Salah seorang kawan kami mengirimkan sebuah email. Dia mengisahkan perihal Khutbah Jum'at yang disimaknya. Sungguh bingik (iri) kami membacanya. Alangkah beruntungnya ia, sebab kami sudah lama pula menanti-nanti hal yang serupa. Silahkan engku dan encik sekalian simak.
Gambar Ilustrasi: Internet
Gambar Ilustrasi: Internet
Sangat jarang sekali kami menemukan seorang ustadz yang memberikan Khutbah Jum’at yang berisi. Sebab yang biasa berlaku tatkala Khutbah Jum’at berlangsung ialah para jama’ah tertidur ataupun termenung. Jum’at beberapa hari yang lalu ialah salah satu dari beberapa Jum’at berarti yang kami lalui. Beruntung sekali kami mendapat seorang pengkhutbah yang benar-benar memberikan tambahan ilmu bagi kami dan para jama’ah lainnya. Tidak hanya kami yang berpendapat demikian, akan tetapi beberapa orang kawan juga berpendapat demikian.
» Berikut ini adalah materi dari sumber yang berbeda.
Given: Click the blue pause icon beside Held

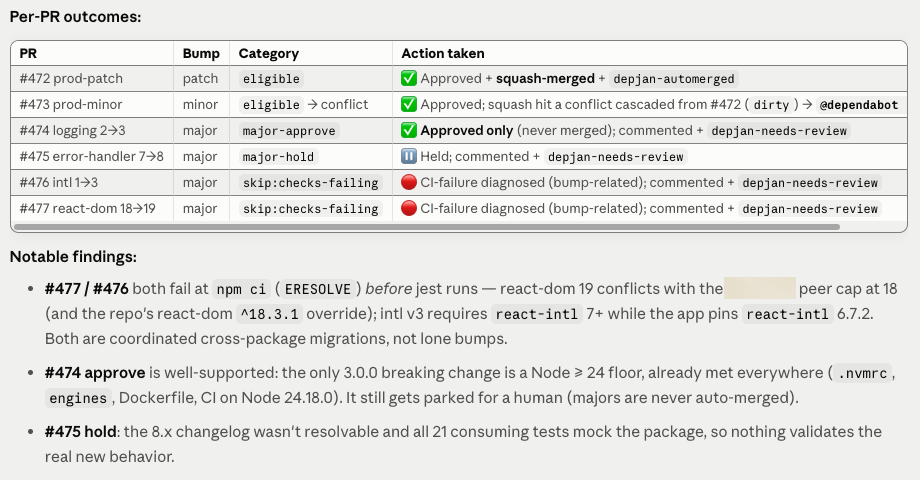Looking at the screenshot, I should pyautogui.click(x=409, y=156).
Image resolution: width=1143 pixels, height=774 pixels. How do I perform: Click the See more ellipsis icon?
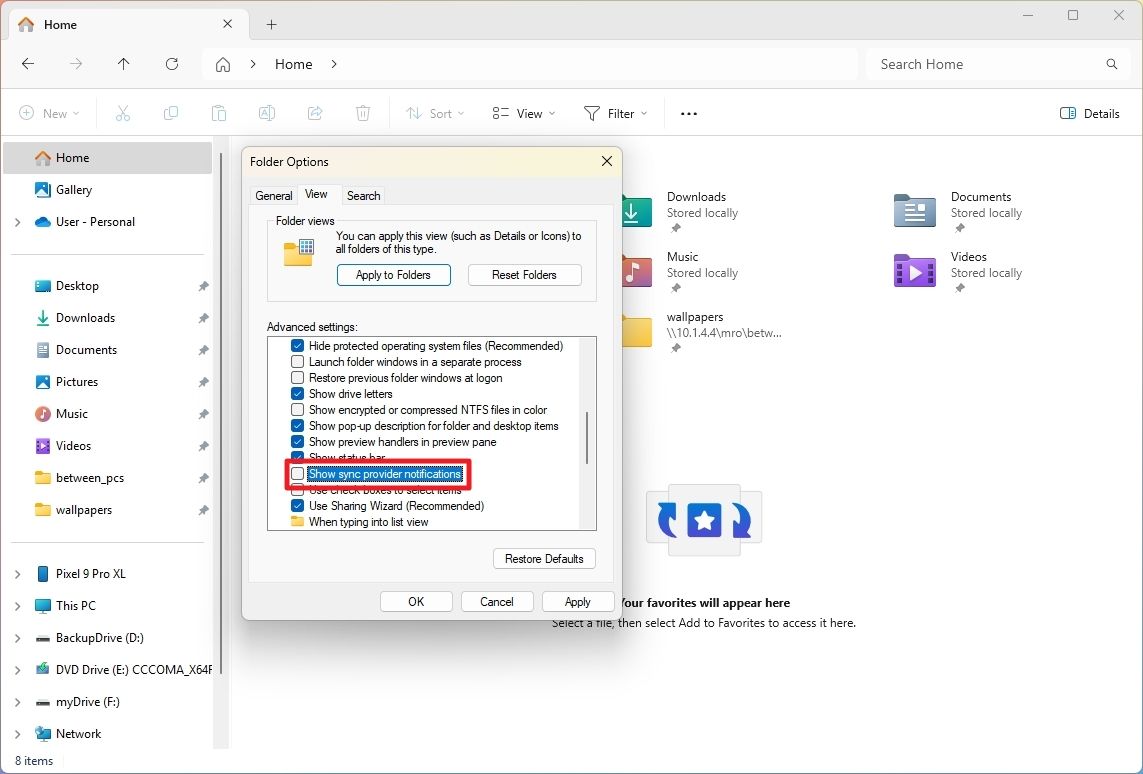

Isi khutbah ialah perihal yasinan, sebuah kebiasaan yang berlaku di kebanyakan negeri di republik ini. Kami sendiri merasa aneh dengan yasinan ini karena apabila ada orang yang meninggal di kampung maka pada malamnya para jama’ah di surau akan beramai-ramai datang menjenguk untuk membaca Surah Yasin. Kami merasa ada yang aneh, ada yang salah dengan hal ini.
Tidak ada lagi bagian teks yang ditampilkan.